> [Problem details] Of all the entries below, retype only the lines from the one with "The image size" through the one with "Click the contact", exactly as they appear.

> [Input material]
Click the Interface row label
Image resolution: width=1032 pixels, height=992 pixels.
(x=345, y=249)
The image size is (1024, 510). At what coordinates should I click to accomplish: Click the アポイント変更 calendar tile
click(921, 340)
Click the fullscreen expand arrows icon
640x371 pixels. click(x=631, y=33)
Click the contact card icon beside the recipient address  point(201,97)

...

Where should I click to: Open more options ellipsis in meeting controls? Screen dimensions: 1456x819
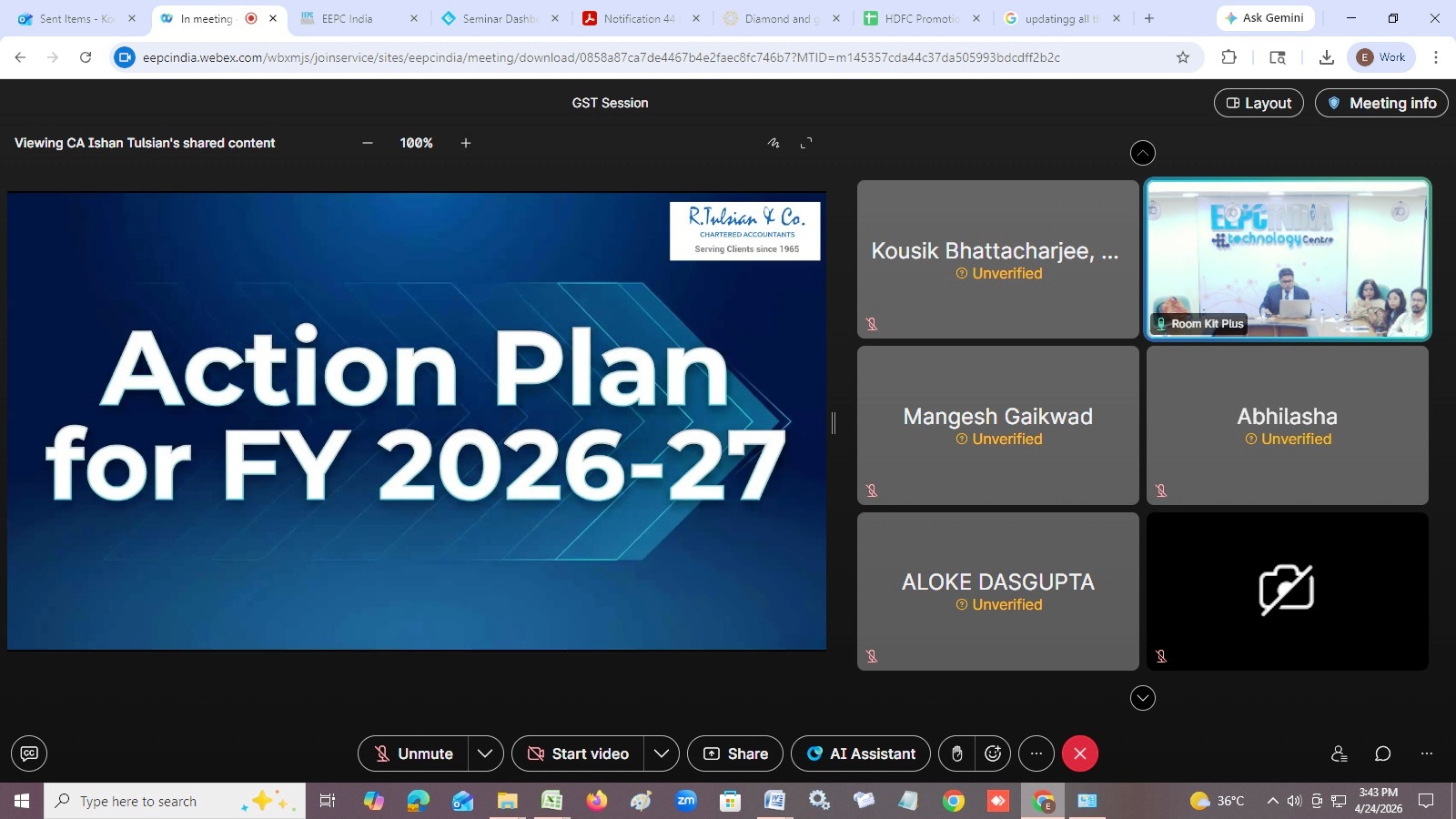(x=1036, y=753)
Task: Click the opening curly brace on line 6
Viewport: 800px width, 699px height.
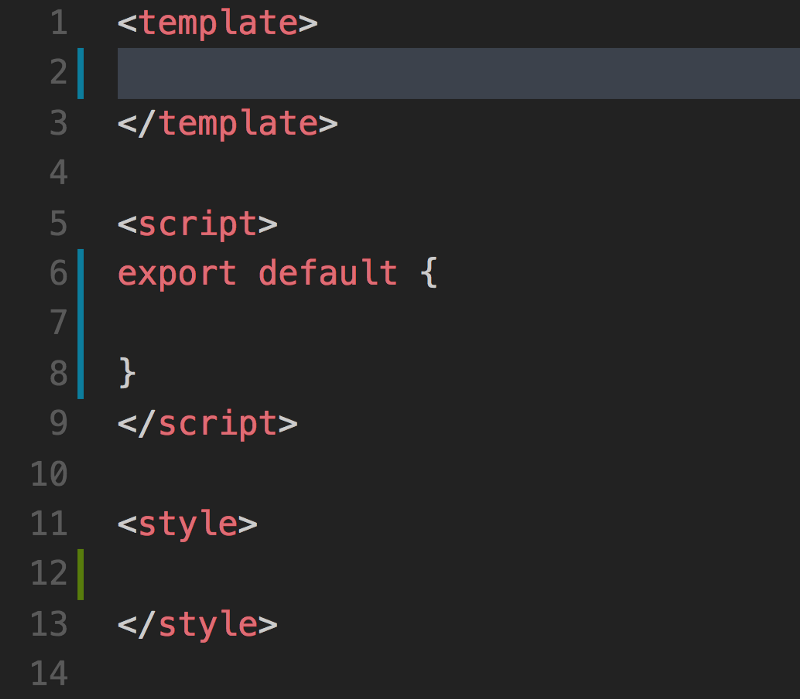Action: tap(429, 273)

--

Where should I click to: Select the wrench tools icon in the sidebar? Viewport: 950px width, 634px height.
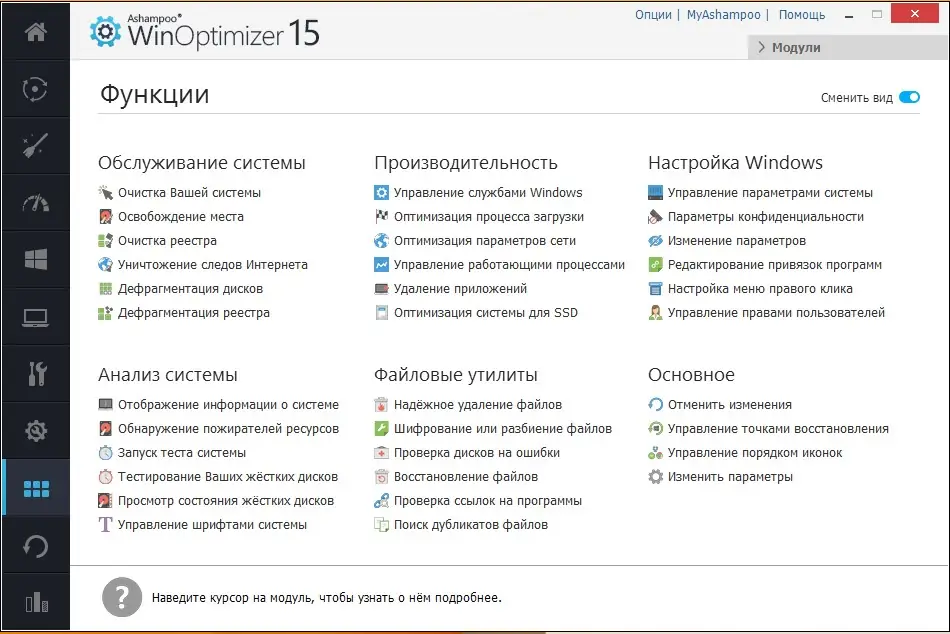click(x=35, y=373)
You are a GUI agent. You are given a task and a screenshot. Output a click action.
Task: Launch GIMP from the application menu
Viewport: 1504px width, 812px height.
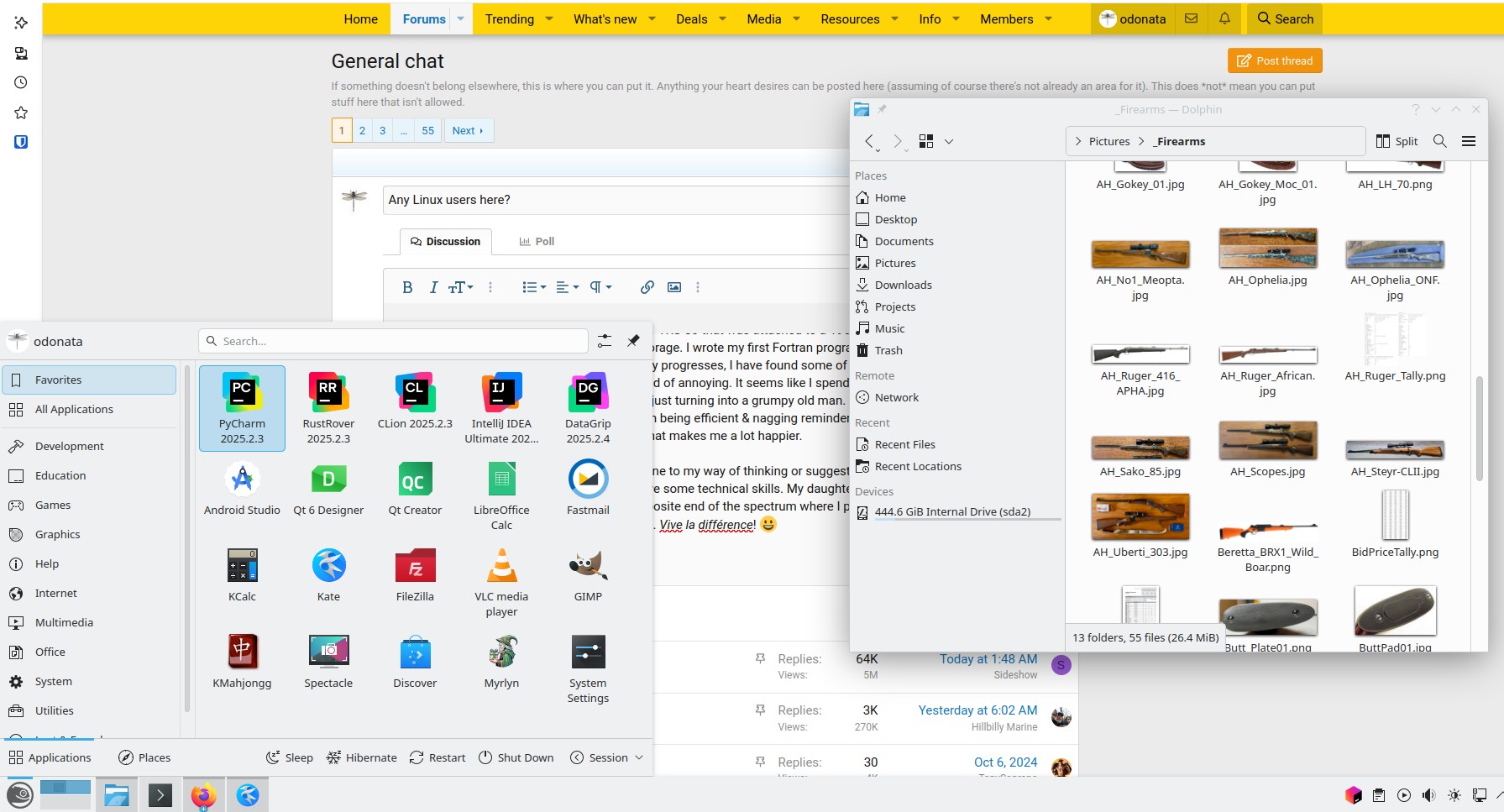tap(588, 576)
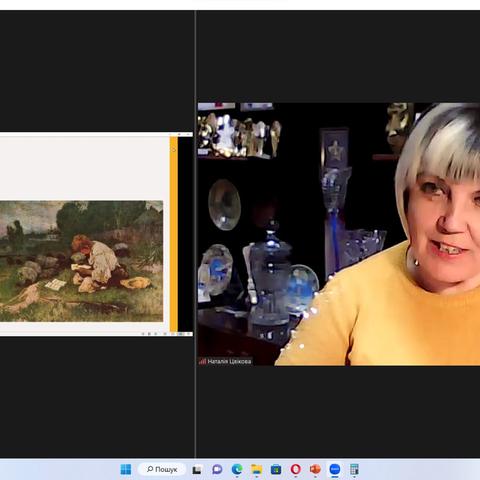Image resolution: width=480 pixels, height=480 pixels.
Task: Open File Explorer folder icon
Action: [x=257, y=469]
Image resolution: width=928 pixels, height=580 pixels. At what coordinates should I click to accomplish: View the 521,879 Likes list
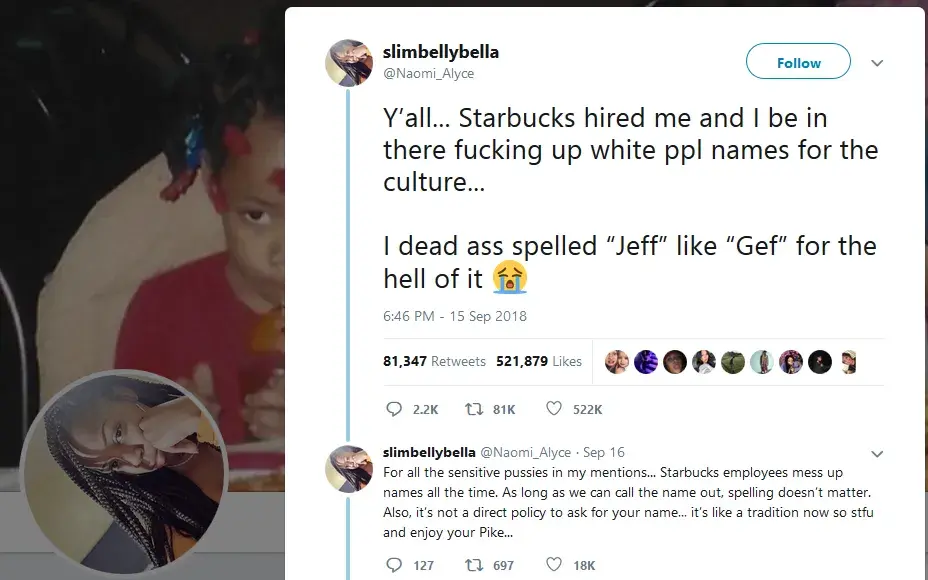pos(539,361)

> [Solution to this problem]
The image size is (1024, 510). At what coordinates should I click to accomplish: Click the アポイント変更 calendar tile
click(921, 340)
Click the fullscreen expand arrows icon
640x371 pixels. click(x=631, y=33)
Click the contact card icon beside the recipient address  point(201,97)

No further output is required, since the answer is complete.